Во‑вторых, в обвинительных умозаключениях значилось, что «группка» сия целью своей ставила физическое уничтожение наркома путей сообщения Лазаря Моисеевича Кагановича. Смешно? Комично? Дивно? Учитель словесности, начитавшийся великих идеалистов, с юных лет отрицавший насилие даже «во благо» (в отличие от Родиона Романовича Раскольникова из «Преступления и наказания»), еще при поступлении в институт недавним красноармейцем не побоявшийся на вопрос комиссии – почему не в партии? – честно признаться, что он верит в Бога и положит жизнь «на ниве просвещения русского народа», обвиняется в намерении убить не какую‑то там безвестную старушку, а самого Кагановича! Разве не смешно? Разве отец после всего этого – не Акакий Башмачкин, у которого вместе с шинелью «социального приткновения» отобрали свободу, растоптав по доносу сексота наивные отцовские восторги, надежды и верования (не Веру!), развалив его молодую семью? «А шинель‑то наша!» И поди докажи обратное. Очень русский юмор. И весьма долговечный. Морозоустойчивый, так сказать.

Или такое. Председательствующий спросил отца в ходе разбирательства:

– Скажите, обвиняемый, вы действительно считаете, что Маяковский как поэт меньше Пушкина?

На что отец в недоумении отвечал:

– Так ведь это любому школьнику известно…

– Вот! – трагически простер руку в зал председатель. – И такое – о Маяковском!

Смешно? Опять‑таки как когда. И – кому. Нынче про такое просто не верится. Анекдот какой‑то, право. А тогда в зале никто даже улыбнуться не посмел. Или – не догадался. Потому что всерьез шутили граждане, не подозревая, что шутят. Сквозь кровавые, отнюдь не гоголевские слезы смеялись. Над врагами народа. Почитавшими дворянчика Пушкина превыше… кого бы вы думали!

Или вот еще… «Питер», – в дневнике писал, вместо «Ленинград». Представляете, до чего докатился в своей антисоветчине? Игнорировал. И хотя дневничок этот злополучный велся отцом в конце двадцатых годов, когда многие по инерции и просто по привычке все еще называли Ленинград Петроградом и даже Петербургом, не говоря о разговорном «Питер», антисоветская подкладка дневника не тускнеет.

Или однажды на майской демонстрации отказался нести портрет одного из вождей (как назло, выпал все тот же Каганович, не потому ли и «покушение» шили?). И ведь отказался‑то не из амбиции, а потому что руки были заняты. Ребенком, сынишкой. Был я еще маленьким, пятилетним, и, естественно, устал, притомился. Пришлось на руки меня брать.

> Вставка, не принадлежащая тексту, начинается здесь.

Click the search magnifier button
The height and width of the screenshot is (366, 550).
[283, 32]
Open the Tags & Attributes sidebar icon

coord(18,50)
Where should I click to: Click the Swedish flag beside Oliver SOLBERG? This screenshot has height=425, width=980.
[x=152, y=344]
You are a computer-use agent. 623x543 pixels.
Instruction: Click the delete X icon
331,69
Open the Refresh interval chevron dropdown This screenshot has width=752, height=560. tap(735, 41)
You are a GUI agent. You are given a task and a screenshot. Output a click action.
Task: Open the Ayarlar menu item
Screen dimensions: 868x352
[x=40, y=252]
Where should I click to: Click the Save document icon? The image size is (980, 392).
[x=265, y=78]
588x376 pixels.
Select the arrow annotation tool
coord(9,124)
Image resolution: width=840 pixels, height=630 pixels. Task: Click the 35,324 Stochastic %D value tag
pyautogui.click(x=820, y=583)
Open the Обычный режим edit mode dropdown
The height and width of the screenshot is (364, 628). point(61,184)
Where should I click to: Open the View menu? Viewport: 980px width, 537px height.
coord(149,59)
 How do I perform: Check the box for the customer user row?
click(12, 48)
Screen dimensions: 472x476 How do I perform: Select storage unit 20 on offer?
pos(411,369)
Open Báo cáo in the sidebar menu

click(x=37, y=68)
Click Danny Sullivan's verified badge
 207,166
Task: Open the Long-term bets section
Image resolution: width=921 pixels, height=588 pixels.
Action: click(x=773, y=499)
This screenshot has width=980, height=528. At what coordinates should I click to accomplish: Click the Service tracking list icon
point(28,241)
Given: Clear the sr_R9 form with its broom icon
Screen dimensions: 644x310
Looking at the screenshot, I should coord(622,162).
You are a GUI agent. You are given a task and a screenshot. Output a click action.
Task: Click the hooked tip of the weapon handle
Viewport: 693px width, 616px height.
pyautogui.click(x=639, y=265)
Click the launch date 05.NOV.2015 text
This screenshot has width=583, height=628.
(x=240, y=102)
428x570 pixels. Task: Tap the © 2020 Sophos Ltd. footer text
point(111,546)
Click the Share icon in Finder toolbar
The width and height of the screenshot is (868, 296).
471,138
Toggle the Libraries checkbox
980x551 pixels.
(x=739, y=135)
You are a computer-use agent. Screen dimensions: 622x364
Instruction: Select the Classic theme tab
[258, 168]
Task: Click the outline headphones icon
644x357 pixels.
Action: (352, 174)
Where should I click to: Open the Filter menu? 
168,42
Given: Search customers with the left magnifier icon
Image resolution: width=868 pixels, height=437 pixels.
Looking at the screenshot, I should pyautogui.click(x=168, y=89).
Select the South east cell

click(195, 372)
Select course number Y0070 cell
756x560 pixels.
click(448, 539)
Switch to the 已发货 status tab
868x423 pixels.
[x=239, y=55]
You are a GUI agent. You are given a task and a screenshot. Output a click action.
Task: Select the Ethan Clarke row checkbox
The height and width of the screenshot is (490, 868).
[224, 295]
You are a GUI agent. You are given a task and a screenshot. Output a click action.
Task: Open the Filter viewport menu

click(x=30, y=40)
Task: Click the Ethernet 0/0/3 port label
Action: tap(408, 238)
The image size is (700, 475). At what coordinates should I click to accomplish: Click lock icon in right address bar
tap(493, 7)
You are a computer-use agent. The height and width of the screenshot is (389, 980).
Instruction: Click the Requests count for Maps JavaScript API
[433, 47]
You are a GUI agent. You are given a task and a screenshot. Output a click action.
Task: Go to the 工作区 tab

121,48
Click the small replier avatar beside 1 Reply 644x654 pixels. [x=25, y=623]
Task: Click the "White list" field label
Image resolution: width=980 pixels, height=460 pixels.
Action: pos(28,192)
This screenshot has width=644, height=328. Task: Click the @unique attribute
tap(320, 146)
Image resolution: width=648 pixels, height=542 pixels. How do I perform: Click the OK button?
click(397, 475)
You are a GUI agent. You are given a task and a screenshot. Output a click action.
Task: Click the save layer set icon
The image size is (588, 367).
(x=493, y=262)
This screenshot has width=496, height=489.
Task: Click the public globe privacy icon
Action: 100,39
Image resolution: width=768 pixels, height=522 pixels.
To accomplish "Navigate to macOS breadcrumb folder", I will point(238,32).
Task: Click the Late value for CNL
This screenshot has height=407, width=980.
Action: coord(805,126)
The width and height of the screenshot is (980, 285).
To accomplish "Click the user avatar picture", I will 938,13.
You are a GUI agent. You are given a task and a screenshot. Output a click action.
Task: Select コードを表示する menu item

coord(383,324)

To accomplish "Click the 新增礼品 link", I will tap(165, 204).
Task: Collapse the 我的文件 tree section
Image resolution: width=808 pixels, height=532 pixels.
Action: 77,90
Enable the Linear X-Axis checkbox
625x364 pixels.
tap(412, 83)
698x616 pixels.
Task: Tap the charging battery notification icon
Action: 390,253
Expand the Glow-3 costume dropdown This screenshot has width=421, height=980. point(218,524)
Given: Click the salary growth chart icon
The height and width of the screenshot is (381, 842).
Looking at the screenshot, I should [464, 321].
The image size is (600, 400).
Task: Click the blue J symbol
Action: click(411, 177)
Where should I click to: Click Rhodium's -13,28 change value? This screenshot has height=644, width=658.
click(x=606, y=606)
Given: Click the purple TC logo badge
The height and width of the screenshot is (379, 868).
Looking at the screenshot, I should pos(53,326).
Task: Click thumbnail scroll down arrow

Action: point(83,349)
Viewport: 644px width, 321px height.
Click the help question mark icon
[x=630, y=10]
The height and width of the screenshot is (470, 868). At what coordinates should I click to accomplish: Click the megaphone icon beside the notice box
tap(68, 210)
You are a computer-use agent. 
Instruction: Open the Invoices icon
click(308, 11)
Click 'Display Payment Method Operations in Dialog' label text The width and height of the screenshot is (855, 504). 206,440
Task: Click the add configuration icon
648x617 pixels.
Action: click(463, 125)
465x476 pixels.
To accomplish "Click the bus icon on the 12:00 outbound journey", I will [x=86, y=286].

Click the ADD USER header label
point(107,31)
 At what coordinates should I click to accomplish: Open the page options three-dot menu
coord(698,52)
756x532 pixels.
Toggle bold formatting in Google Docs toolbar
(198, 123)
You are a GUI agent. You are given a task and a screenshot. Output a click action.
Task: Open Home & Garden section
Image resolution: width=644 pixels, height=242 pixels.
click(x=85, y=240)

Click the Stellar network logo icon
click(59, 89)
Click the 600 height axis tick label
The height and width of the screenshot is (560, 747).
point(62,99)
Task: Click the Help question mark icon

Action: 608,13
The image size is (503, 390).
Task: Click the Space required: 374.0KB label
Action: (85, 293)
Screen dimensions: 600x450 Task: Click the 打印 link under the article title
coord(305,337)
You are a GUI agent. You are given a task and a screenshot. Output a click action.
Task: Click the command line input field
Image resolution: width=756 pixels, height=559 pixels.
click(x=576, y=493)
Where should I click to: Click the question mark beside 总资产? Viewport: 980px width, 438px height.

В охапку. А от портрета отказываться. И этим своим необдуманным поступком предавать дело, которому посвятил «всего себя» человек, изображенный на портрете. Смешно? Еще как. Особенно при наличии воображения.

Случилось, некто в камерной толчее подвинулся, на несколько сантиметров уплотнился, и в телесном сгустке образовался как бы пузырек воздуха, крохотное местечко. Там отец и пристроился. И частично отдохнул. И с духом собрался.

Благодетелем, поделившимся жизненным пространством, оказался Яков Васильевич Круглов, интеллигентного обличья мужчина, пострадавший, смешно говорить (опять смешно!), за коллекционирование открыток. То есть – филокартист, или как их там различают по собирательским интересам. Неважно. Важно, что его обвиняли в шпионаже. В пользу Аргентины. Собирая открытки, Круглов переписывался с некоторыми зарубежными коллекционерами, в том числе и с латиноамериканскими. Этого было достаточно, чтобы прослыть шпионом. В определенных, весьма влиятельных кругах.

Великое дело для новичка – найти в камере если не задушевного, то хотя бы благосклонного собеседника. Первого, изначального, единственного в двухсотликой толпе. Найти и начать общение. То есть – жить полноценно, мыслить вслух, а не по‑звериному рыкать и озираться. То есть как бы заново приступить к «жизненному процессу» существования. Умереть и воскреснуть. Без помощи врачей. Потому‑то и запомнился Яков Васильевич Круглов, что поделился, отдал, а не взял. И не только пространством, но и расположением духа расщедрился. А там уж, когда человек не абсолютно одинок, возможно налаживание контактов и с другими соседями по несчастью. И вот, глядишь, ты уже и признан «массой», и как бы прописан в ее владениях, растворен в ее «компонентах», и на тебя уже не обращают излишнего внимания, принимая за своего, слитного.

Были, конечно, и там исключения из правил. Двое держались особняком. Один из них обладал знаменитой фамилией расстрелянного поэта.

«Знаете, кто это? – указал отцу Яков Васильевич на одного из независимых. – Сын поэта Гумилева».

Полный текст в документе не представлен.